Sulla scia di recenti studi fondati sulla metodologia delle neuroscienze (cfr. V. Gallese-M. Guerra, Lo schermo empatico. Cinema e neuroscienze, Milano, Raffaello Cortina, 2015), Massimo Locatelli parla del particolare utilizzo dello zoom nei gialli italiani degli anni Sessanta. Se per gli psicologi della percezione tale strumento ha a che fare con l’attenzione, in questo genere filmico si dimostra un mezzo stilistico che esprime una «agitazione» (p. 107) emotiva in grado di aumentare la portata sensoriale delle scene di maggior pathos.

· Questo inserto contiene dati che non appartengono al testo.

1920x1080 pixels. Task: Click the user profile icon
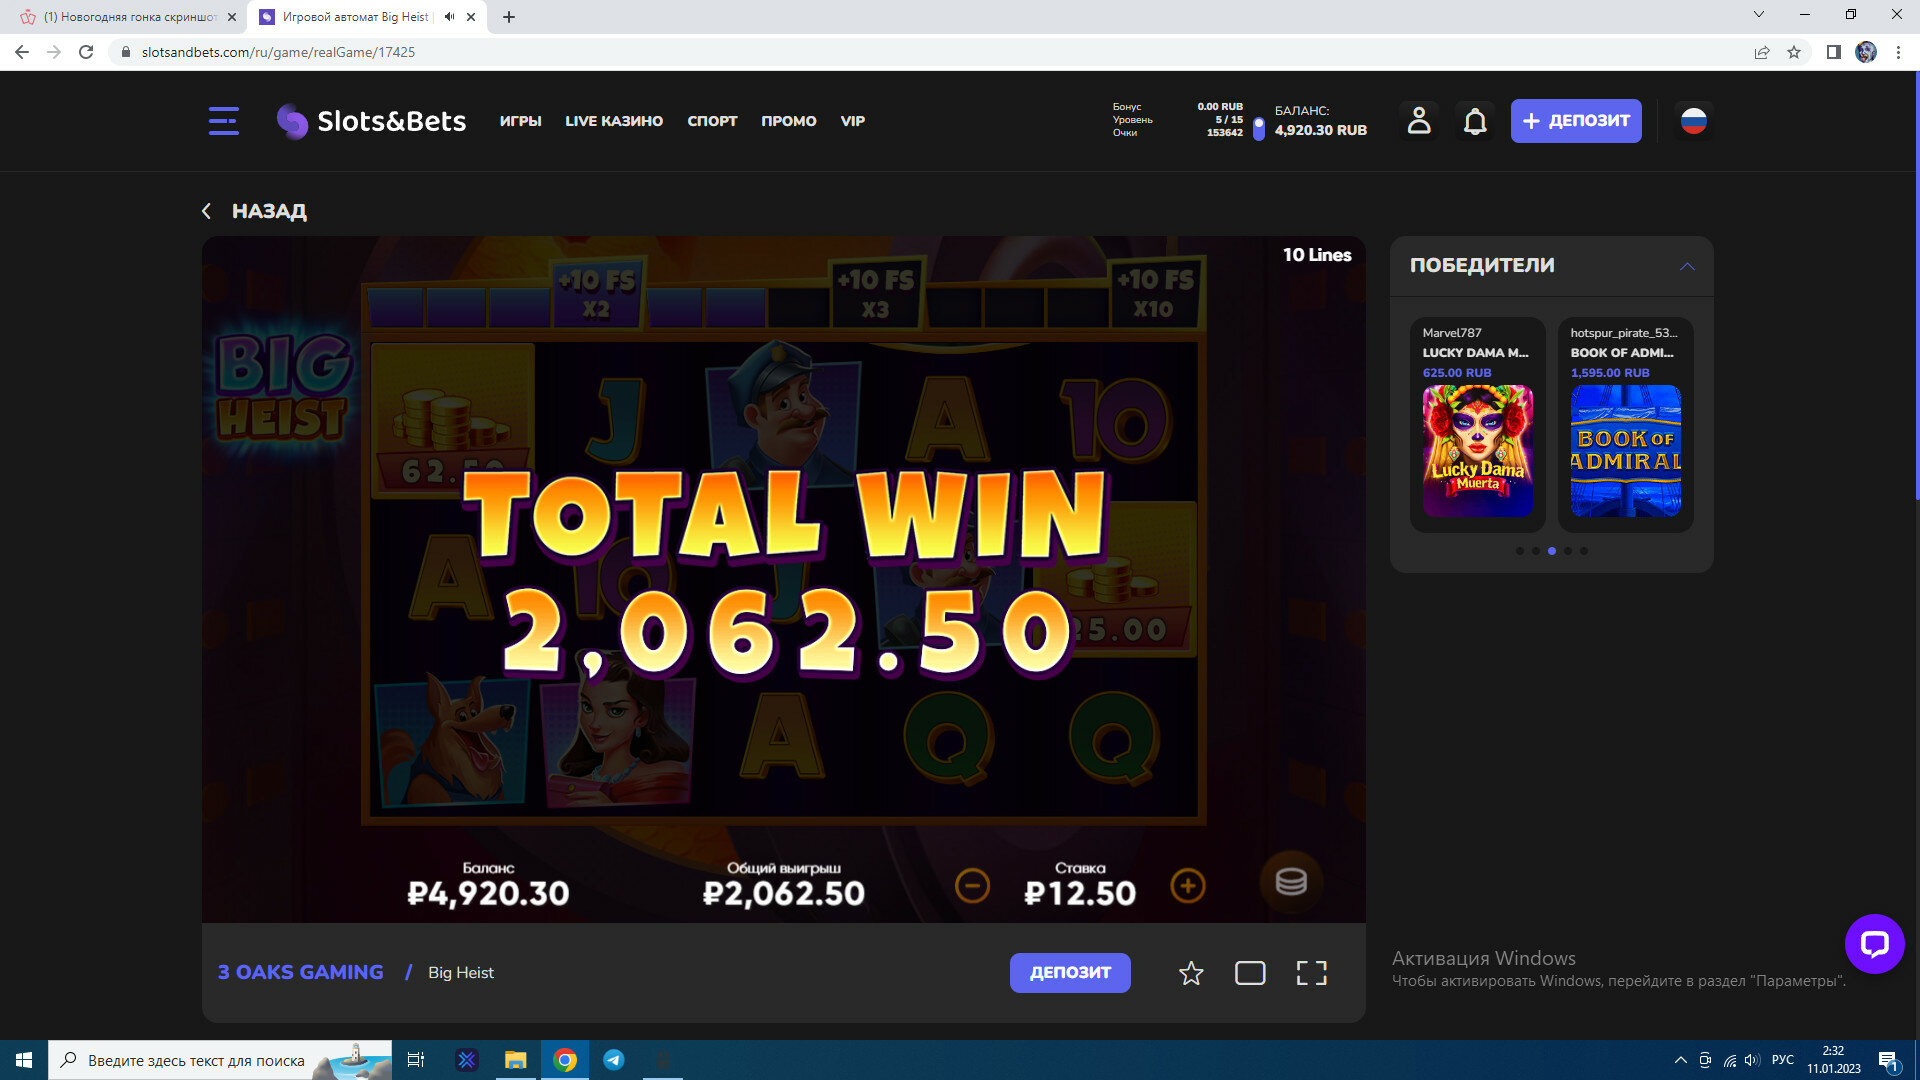click(x=1418, y=121)
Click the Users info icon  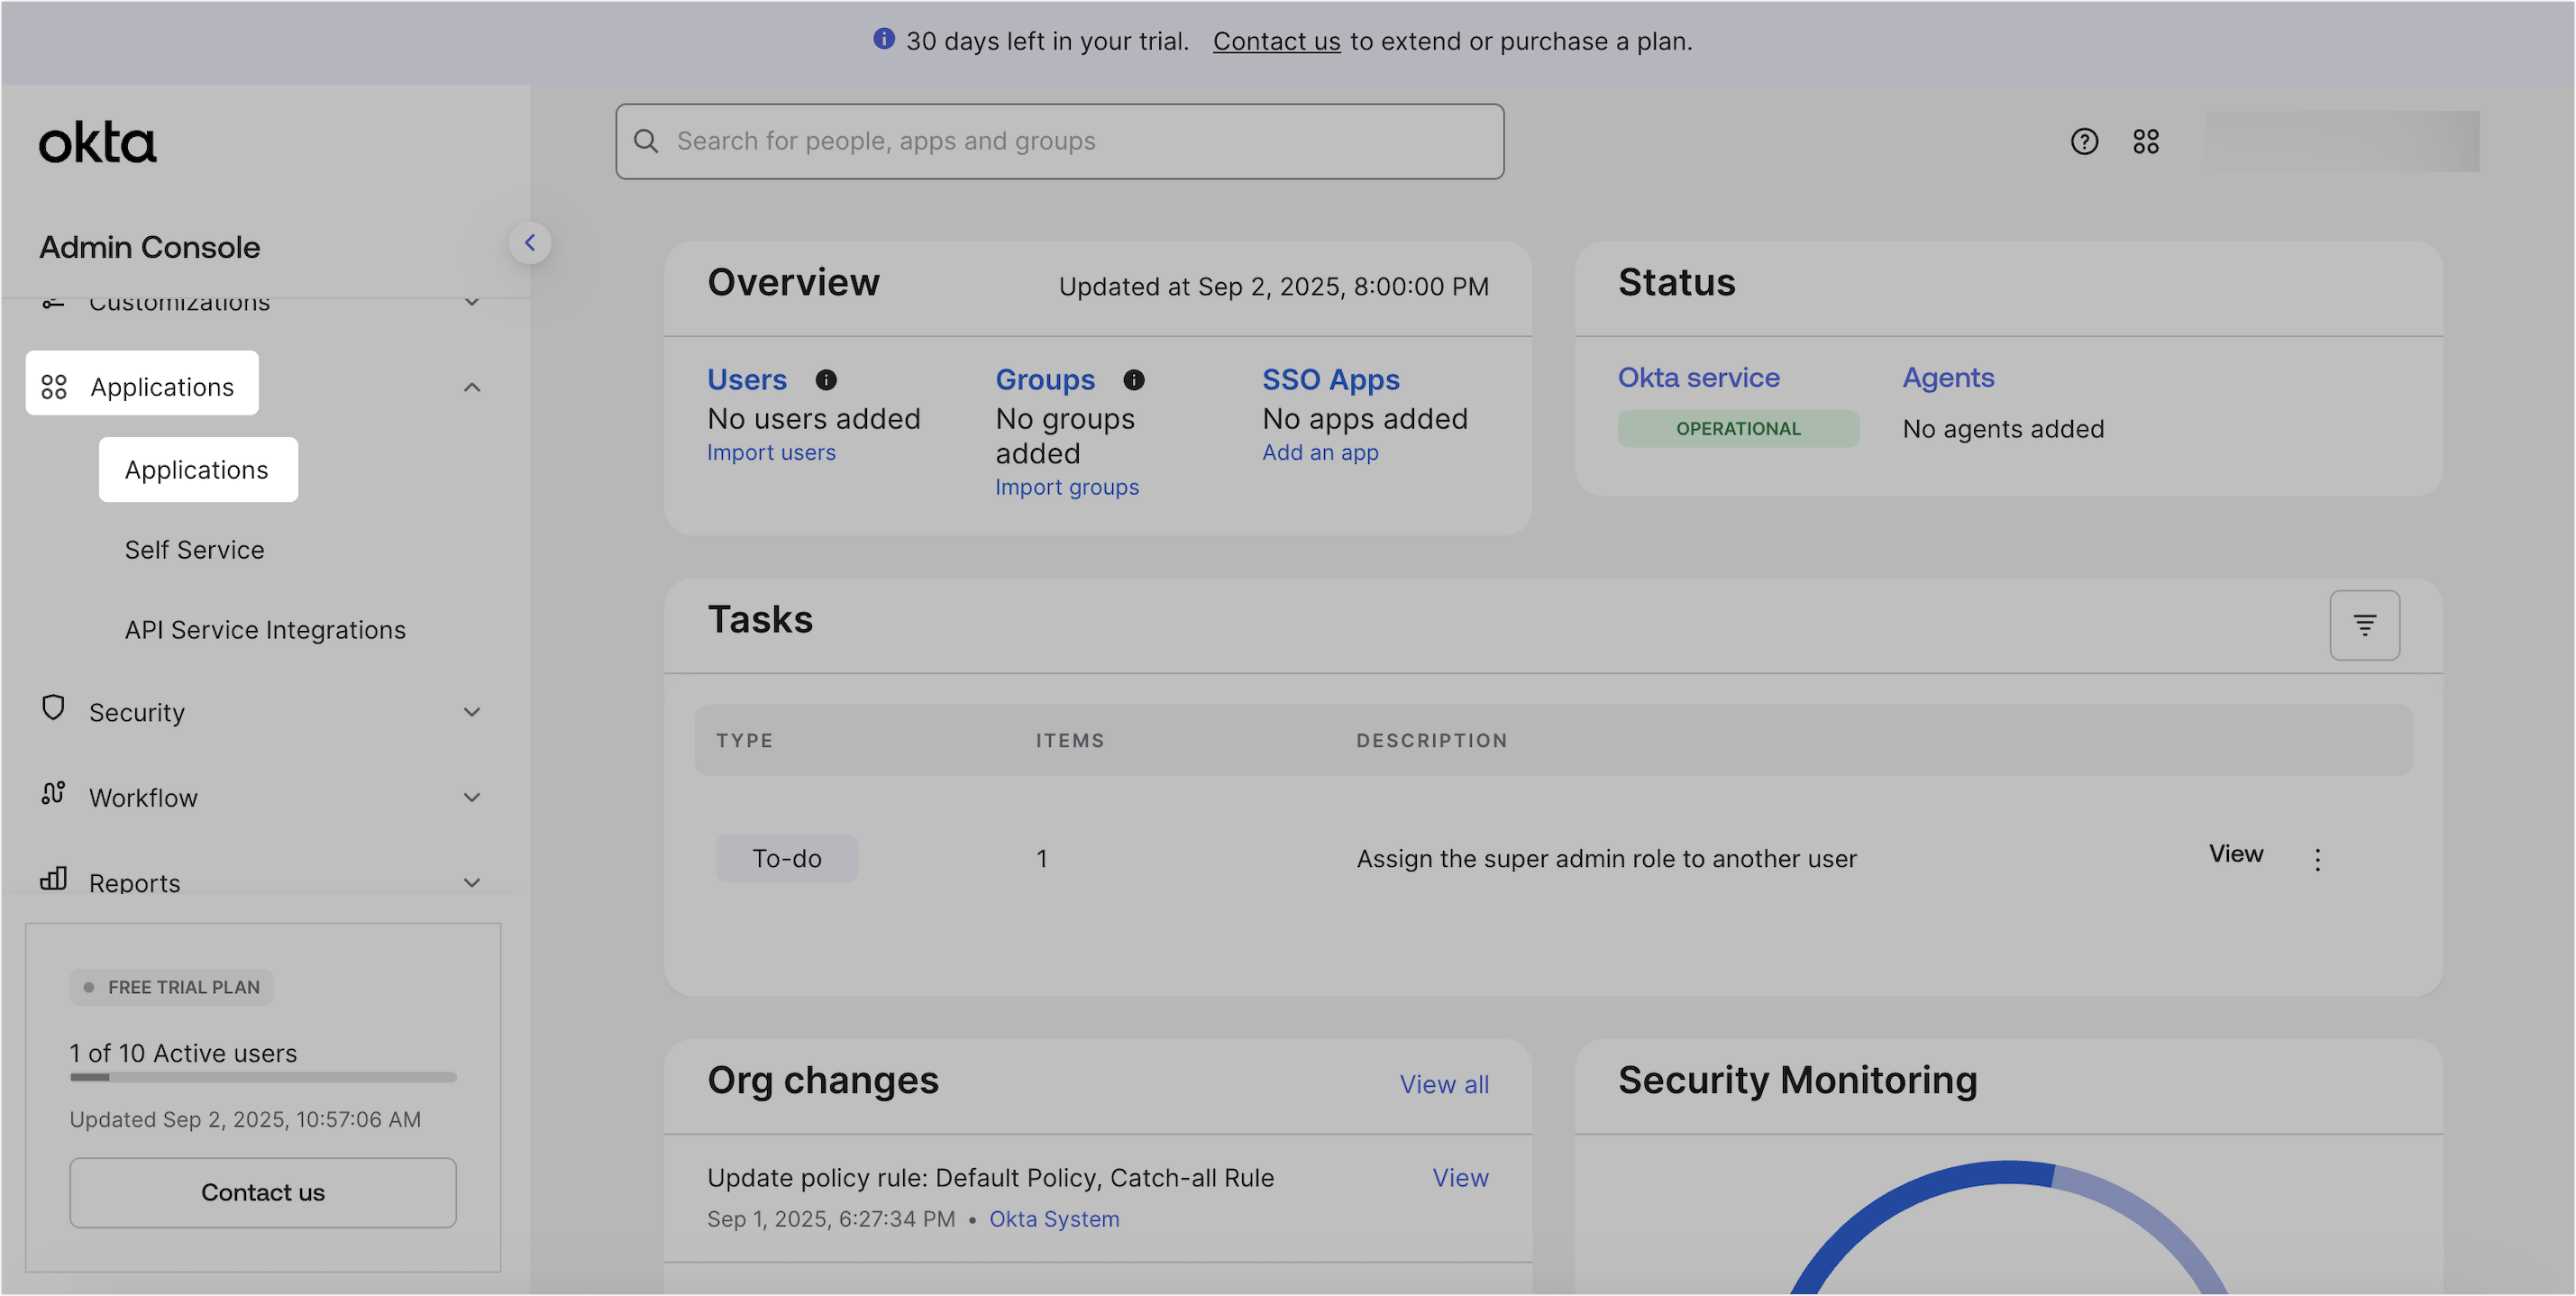[x=826, y=380]
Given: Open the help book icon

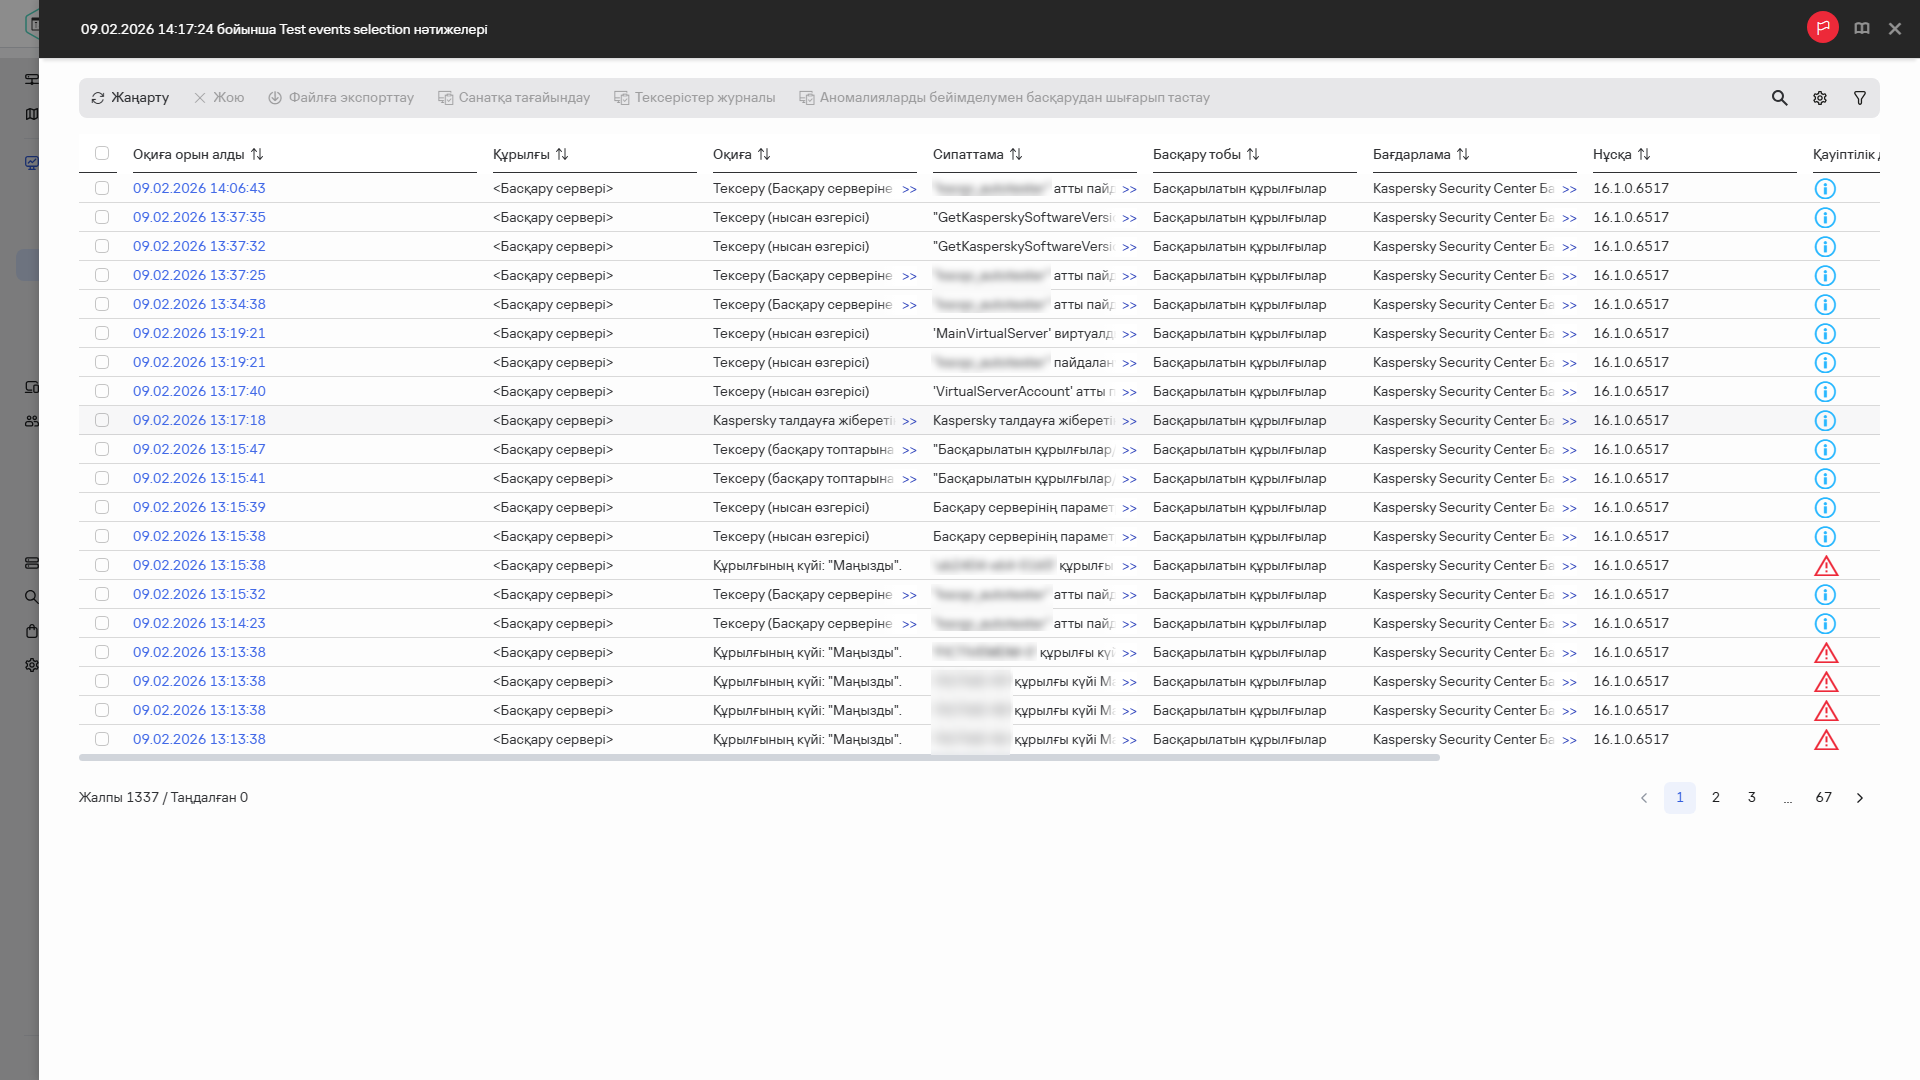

Andreas Ehrenreich, servendosi di fonti riguardanti la distribuzione e la promozione del genere, mira a sconfessare il luogo comune che vede nel giallo una produzione “in minore”, relegata alle sale di terza visione. Analizzando La dama rossa uccide sette volte (Emilio P. Miraglia, 1972), lo studioso evidenzia la popolarità dei thrillers italiani anche nel primo circuito: questo in virtù di strategie di sfruttamento che oltrepassano i confini nazionali e grazie a investimenti pubblicitari ad ampio raggio, tipici della diffusione del western all’italiana soprattutto nel decennio precedente.

L’Appendice ospita il Dossier Giannini che, attraverso specifiche analisi di documenti e materiali d’archivio, talvolta inediti, mira a ricostruire alcuni momenti topici della multiforme carriera dello sceneggiatore Guglielmo Giannini. Victoria Duckett ne approfondisce gli echi intermediali e i motivi ripresi dal cinema americano; Elena Mosconi studia il passaggio di Anonima fratelli Roylott (Raffaello Matarazzo, 1936) dalla commedia alla trasposizione cinematografica fino alla pubblicazione per Mondadori (1954); Raffaele De Berti focalizza l’attenzione sul film Grattacieli (1943) diretto dallo stesso Giannini. Una delle prime commedie poliziesche italiane che riflette nella struttura narrativa e nei motivi la ripresa dei modelli statunitensi, manifestando anche una certa «preoccupazione morale» (p. 141) per il divario tra campagna e città moderna.

Chiude il corposo volume la riproposta di un articolo di Franco Mendico edito da «Bianco e nero» nel marzo 1952 (Il “brivido”). Si inaugura così un nuovo spazio dedicato alla ripubblicazione di contributi d’archivio per celebrare il compleanno della rivista.